Peter Bregman: A little bit. I noticed that same thing, I noticed it when I had this habit of talking into my cell phone in the car, and then someone sent me a video, a terrible, horrible video of reanimation I think, but of a car crash, of someone texting while they had friends in the car, and you saw in graphic, terrifying detail what happens in that kind of an accident. The next time I got in my car I put the cell phone deep, deep, deep inside a bag that I put well into the back of the car so that I wouldn't be able to reach it, because I was terrified that I would kill my family because I was texting. It's a very, very strong motivator but it's not enough, that it requires more than that, and what it requires is fear is a great instigator of change but it's not a very good sustainers of change, it burns you out. So to sustain the change I had to really recognize and focus how pleasant it was to not be on the phone in the car at the same time, how nice it was to talk with my wife or my children, how nice it was to just let my mind wander a little bit and not do anything.
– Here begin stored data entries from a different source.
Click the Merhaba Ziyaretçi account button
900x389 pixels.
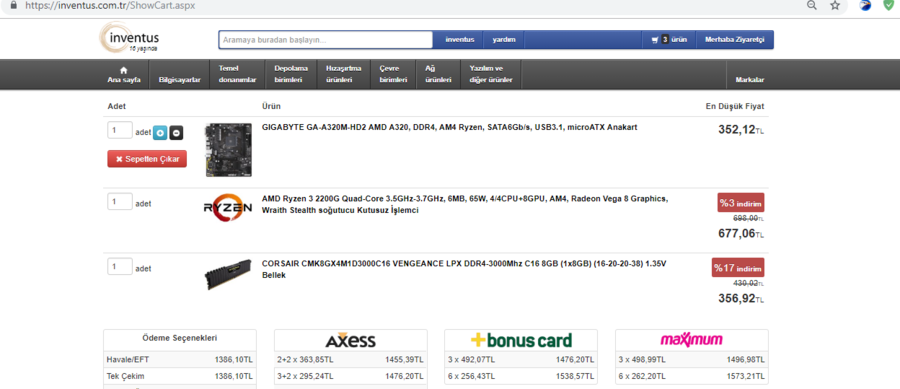[735, 40]
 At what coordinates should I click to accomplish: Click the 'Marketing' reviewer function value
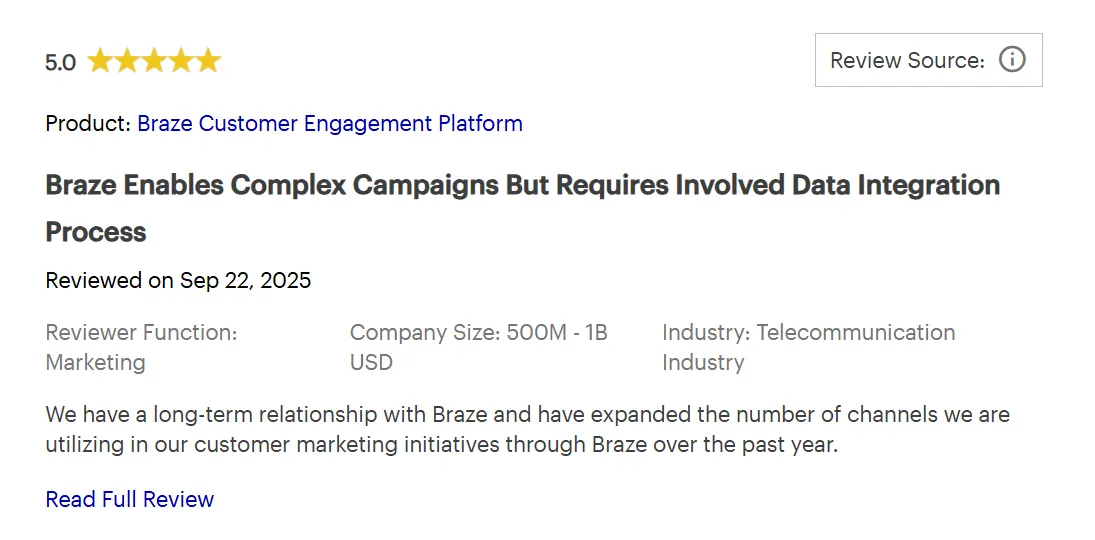(95, 362)
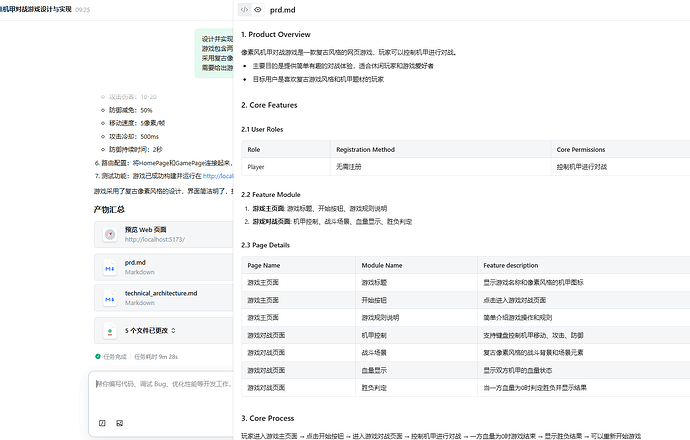Viewport: 690px width, 440px height.
Task: Click the first icon below chat input
Action: (x=102, y=423)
So it doesn't take just fear, but fear could be an absolutely excellent catalyst.
Rachel Salaman: So if someone listening wanted to start being more focused tomorrow, what might be your top three tips that would make the most difference?
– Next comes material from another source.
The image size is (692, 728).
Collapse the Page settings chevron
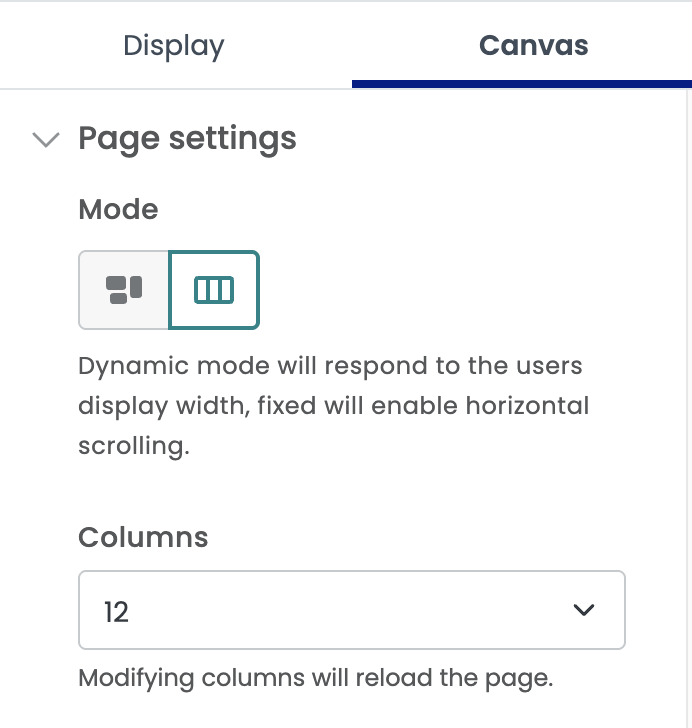pos(46,139)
Peter Bregman: I would say the first thing is to pause for a moment and think about what your top five things are, what is it that you really want to focus your time on, big picture. Doesn't have to be big picture life but big picture year, what do you want to spend your time on, and identify those five things. The second thing I would suggest is either downloaded from peterbregman.com or literally just draw some lines on a piece of paper, create a six-box to-do list, and put those top five things on top of each of those five boxes and label the sixth box "the other 5 percent," and take your traditional to-do list, the place you've been writing everything you need to do, and start to transfer things and see how many of them go into those top 5 percent and how many of them go into the other 5 percent, then make decisions about what you're going to spend your time on and what you're not, based on what funneling into those five most important areas that you want to focus on. And then the third is using the process, the 18 minutes process, to do that every morning, transfer things onto your calendar, stop every hour to ask yourself those questions, "Is this the most important thing to be working on right now? Am I being who I most want to be right now?" And at the end of the day asking yourself about what you've learned so you can continually get better. Those three things are probably the top three tips.
Rachel Salaman: Peter Bregman, thank you very much for joining us.
Thanks so much for having me, it's been a pleasure.
Rachel Salaman: The name of Peter's book again is "18 Minutes: Find Your Focus, Master Distraction and Get the Right Things Done." You can find out more about his work at www.peterbregman.com. I'll be back in a few weeks with another Expert Interview. Until then, goodbye.